▶ _Provided records_
Start of Block

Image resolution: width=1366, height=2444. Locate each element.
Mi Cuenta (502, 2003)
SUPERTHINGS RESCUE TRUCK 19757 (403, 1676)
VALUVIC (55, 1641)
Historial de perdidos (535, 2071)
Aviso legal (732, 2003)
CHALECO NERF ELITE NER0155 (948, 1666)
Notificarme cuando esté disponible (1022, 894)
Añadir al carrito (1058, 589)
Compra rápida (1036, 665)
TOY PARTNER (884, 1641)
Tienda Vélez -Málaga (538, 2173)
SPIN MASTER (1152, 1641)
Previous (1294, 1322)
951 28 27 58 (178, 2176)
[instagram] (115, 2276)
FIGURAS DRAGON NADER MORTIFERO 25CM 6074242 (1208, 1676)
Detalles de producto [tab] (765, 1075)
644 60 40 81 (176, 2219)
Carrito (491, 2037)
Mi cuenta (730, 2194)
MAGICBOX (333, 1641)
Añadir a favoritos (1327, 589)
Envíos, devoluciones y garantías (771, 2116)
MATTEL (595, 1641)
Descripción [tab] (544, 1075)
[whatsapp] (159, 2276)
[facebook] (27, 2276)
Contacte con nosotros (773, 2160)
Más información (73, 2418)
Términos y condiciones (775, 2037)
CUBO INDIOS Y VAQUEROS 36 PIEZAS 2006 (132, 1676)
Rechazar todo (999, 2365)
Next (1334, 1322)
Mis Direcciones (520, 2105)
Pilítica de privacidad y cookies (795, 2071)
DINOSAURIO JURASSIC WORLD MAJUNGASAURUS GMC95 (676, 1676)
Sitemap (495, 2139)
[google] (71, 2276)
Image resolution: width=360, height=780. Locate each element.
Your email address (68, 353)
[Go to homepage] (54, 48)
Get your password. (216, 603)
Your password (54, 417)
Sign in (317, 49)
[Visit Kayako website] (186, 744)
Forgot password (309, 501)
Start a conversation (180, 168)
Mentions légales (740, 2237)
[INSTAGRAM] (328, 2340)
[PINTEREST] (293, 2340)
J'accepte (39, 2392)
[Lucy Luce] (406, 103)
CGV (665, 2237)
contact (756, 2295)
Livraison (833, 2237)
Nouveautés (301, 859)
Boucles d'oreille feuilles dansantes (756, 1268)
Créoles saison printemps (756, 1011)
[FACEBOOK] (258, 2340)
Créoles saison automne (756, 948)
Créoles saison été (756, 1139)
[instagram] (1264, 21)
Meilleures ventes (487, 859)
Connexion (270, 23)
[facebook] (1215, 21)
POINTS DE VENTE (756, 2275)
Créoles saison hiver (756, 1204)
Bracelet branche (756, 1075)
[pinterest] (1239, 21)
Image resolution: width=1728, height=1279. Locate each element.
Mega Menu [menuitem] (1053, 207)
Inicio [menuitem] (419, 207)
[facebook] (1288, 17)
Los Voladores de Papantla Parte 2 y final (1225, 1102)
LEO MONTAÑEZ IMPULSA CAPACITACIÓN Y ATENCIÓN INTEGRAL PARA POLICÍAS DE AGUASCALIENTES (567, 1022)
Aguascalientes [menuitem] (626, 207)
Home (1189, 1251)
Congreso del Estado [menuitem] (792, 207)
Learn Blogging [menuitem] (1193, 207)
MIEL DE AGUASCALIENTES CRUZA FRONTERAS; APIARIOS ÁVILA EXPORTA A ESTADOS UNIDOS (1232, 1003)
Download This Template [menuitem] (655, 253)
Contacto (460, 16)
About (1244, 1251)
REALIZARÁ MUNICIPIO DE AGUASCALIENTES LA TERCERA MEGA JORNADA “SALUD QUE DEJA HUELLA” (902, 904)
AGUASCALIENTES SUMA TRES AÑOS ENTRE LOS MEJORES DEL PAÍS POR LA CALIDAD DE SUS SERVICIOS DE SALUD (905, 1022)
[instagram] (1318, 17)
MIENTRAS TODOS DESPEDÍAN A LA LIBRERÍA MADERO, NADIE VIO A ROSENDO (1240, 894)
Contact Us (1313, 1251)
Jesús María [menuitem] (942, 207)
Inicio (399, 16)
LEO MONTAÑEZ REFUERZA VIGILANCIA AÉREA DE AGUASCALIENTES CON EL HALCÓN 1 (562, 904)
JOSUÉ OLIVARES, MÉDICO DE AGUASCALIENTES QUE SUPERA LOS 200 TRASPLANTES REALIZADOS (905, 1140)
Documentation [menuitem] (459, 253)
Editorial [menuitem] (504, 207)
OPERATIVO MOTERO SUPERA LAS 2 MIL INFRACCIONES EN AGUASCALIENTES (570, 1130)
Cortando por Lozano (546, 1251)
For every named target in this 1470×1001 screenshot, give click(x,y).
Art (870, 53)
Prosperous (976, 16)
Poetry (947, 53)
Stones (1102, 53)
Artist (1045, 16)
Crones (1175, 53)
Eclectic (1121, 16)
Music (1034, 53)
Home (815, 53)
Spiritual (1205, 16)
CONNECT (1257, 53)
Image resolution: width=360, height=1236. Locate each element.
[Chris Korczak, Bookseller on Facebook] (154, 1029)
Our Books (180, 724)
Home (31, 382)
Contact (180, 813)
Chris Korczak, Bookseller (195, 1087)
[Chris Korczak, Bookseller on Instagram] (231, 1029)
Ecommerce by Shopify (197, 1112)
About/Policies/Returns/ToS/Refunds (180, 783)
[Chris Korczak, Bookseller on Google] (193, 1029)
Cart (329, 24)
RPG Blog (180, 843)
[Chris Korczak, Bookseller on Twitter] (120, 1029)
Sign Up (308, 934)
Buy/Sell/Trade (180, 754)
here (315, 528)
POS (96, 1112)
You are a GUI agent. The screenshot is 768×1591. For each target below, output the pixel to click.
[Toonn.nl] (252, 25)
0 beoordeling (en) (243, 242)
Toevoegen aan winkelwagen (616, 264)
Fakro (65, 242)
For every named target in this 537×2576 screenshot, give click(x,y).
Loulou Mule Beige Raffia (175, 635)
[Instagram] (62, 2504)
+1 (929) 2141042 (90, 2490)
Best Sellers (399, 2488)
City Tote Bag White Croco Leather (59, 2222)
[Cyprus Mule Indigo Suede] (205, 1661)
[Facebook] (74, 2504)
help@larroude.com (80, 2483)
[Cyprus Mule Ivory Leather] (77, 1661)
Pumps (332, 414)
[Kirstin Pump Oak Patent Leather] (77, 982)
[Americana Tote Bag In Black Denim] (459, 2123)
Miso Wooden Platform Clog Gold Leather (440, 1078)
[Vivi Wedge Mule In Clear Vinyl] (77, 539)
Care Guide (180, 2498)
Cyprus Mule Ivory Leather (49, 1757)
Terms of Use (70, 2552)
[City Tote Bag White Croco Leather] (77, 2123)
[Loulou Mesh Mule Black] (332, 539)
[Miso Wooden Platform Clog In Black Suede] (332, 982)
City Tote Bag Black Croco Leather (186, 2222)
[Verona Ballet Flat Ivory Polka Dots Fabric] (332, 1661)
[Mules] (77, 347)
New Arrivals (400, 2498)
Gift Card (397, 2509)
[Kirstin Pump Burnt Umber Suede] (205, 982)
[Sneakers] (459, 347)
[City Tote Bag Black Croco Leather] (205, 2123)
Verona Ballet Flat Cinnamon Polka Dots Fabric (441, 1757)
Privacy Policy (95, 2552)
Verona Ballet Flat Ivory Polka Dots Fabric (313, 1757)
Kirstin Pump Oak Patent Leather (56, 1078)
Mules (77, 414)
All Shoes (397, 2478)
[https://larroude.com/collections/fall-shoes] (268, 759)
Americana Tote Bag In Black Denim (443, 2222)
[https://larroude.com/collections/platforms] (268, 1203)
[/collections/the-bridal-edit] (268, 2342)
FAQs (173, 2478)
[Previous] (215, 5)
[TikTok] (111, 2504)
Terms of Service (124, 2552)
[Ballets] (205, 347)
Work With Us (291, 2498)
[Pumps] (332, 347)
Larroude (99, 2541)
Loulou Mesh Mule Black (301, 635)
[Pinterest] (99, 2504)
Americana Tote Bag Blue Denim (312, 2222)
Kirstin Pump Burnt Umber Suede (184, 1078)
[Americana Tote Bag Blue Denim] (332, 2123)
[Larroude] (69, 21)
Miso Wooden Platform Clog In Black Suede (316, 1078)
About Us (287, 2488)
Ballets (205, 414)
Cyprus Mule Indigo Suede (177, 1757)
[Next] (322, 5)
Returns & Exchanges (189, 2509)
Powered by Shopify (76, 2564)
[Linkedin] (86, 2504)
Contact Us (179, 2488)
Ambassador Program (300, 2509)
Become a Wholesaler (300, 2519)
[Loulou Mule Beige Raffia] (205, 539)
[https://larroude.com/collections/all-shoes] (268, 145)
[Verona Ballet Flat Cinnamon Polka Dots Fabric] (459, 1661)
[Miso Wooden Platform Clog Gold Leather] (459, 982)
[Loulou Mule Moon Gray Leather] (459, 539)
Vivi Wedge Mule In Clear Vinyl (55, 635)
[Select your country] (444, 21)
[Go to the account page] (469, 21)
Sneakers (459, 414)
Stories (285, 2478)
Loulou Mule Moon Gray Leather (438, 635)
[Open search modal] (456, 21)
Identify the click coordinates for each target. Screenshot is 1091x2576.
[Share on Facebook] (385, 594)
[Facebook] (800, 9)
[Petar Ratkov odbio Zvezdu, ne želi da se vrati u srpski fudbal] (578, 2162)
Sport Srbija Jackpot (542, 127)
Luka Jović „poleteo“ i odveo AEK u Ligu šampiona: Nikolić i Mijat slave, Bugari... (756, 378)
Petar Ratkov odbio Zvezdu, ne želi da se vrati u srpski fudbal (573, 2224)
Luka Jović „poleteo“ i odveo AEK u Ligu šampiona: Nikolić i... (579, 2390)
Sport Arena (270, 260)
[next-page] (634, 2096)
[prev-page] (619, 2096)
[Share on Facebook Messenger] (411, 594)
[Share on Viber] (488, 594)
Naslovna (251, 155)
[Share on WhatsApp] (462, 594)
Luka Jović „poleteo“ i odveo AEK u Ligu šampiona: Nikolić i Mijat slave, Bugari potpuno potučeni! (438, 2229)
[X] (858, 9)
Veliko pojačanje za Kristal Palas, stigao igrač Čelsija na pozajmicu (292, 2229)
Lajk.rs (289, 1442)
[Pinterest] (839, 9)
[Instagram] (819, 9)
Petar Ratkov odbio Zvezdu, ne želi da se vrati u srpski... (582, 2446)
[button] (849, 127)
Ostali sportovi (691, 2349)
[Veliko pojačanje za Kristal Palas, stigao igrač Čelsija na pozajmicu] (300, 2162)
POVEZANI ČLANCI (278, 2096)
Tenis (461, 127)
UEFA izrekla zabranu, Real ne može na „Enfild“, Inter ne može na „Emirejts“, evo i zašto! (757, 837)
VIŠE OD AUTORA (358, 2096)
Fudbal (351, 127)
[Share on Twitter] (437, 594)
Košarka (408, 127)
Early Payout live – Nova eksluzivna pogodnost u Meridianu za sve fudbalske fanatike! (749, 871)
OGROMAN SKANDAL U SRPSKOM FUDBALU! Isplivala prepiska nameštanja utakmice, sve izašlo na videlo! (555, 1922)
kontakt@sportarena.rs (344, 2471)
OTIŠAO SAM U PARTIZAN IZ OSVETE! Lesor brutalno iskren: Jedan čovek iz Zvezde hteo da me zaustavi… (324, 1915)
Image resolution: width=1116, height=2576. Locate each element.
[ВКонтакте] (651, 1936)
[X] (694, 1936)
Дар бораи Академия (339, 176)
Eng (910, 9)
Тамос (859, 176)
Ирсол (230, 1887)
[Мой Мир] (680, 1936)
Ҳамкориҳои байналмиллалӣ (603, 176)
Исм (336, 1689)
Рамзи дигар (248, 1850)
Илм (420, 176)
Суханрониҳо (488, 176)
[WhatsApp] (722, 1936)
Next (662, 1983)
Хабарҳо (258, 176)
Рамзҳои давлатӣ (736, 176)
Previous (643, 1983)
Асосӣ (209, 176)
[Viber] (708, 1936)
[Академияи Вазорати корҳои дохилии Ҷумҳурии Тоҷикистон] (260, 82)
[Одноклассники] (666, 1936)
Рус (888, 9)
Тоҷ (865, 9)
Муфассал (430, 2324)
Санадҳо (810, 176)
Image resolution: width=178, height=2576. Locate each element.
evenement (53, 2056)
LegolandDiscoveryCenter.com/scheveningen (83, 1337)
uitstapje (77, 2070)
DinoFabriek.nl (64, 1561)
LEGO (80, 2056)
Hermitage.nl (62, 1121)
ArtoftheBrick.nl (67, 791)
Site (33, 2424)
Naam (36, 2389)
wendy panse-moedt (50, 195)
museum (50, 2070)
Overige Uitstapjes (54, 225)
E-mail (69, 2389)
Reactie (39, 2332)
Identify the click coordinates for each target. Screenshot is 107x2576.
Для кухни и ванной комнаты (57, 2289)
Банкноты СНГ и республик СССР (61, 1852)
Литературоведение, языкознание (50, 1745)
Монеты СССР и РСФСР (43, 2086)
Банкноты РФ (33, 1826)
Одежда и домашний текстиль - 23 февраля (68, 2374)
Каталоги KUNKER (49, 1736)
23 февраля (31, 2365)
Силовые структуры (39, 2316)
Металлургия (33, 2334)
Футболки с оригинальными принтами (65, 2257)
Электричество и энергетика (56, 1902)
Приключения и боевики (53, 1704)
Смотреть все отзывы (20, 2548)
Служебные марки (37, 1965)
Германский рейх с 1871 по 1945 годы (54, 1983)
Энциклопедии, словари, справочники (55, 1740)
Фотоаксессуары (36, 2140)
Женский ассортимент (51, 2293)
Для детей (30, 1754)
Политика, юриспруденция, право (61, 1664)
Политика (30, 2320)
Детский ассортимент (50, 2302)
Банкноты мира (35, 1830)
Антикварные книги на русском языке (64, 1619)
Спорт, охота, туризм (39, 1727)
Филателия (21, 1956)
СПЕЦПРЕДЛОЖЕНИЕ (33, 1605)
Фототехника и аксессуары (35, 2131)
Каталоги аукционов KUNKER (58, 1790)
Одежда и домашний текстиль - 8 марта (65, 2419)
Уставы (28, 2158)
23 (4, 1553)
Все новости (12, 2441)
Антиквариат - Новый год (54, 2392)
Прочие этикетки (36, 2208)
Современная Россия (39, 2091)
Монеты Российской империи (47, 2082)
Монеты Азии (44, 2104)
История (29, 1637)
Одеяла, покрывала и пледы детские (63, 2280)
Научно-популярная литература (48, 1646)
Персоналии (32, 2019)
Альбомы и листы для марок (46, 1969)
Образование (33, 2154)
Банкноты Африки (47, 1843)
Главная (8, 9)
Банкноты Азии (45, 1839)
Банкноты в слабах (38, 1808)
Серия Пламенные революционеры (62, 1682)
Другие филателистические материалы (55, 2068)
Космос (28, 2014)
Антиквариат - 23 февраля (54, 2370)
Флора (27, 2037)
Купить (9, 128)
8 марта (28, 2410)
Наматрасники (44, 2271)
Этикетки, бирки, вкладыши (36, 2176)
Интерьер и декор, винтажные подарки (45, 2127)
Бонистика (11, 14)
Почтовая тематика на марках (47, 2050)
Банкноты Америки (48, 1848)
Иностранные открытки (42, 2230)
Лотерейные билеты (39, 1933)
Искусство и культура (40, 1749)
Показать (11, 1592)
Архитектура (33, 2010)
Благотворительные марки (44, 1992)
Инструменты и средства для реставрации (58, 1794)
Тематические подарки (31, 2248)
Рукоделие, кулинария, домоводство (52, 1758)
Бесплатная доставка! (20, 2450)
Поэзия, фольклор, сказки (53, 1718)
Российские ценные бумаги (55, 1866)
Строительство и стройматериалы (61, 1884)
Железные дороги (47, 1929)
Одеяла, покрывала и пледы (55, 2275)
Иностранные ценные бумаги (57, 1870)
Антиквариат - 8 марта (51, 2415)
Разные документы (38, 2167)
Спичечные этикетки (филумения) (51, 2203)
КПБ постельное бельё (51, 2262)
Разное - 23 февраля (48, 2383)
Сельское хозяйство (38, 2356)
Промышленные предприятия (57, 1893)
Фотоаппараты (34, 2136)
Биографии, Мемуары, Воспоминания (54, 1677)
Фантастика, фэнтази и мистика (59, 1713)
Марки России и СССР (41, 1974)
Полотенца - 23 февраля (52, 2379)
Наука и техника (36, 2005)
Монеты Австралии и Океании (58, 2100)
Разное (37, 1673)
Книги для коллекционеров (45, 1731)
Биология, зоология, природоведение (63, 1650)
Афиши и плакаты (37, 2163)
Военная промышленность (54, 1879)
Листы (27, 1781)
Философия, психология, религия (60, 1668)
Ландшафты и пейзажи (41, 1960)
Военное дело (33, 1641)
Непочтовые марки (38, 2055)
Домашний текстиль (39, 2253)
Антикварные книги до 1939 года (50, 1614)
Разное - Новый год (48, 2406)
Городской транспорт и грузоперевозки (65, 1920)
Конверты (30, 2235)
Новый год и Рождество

End of Block

Beginning with the opening line above, retype the records exactly through the line with "Notificarme cuando esté", both ends included.

Image resolution: width=1366, height=2444. Locate each element.
Mi Cuenta (502, 2003)
SUPERTHINGS RESCUE TRUCK 19757 (403, 1676)
VALUVIC (55, 1641)
Historial de perdidos (535, 2071)
Aviso legal (732, 2003)
CHALECO NERF ELITE NER0155 (948, 1666)
Notificarme cuando esté disponible (1022, 894)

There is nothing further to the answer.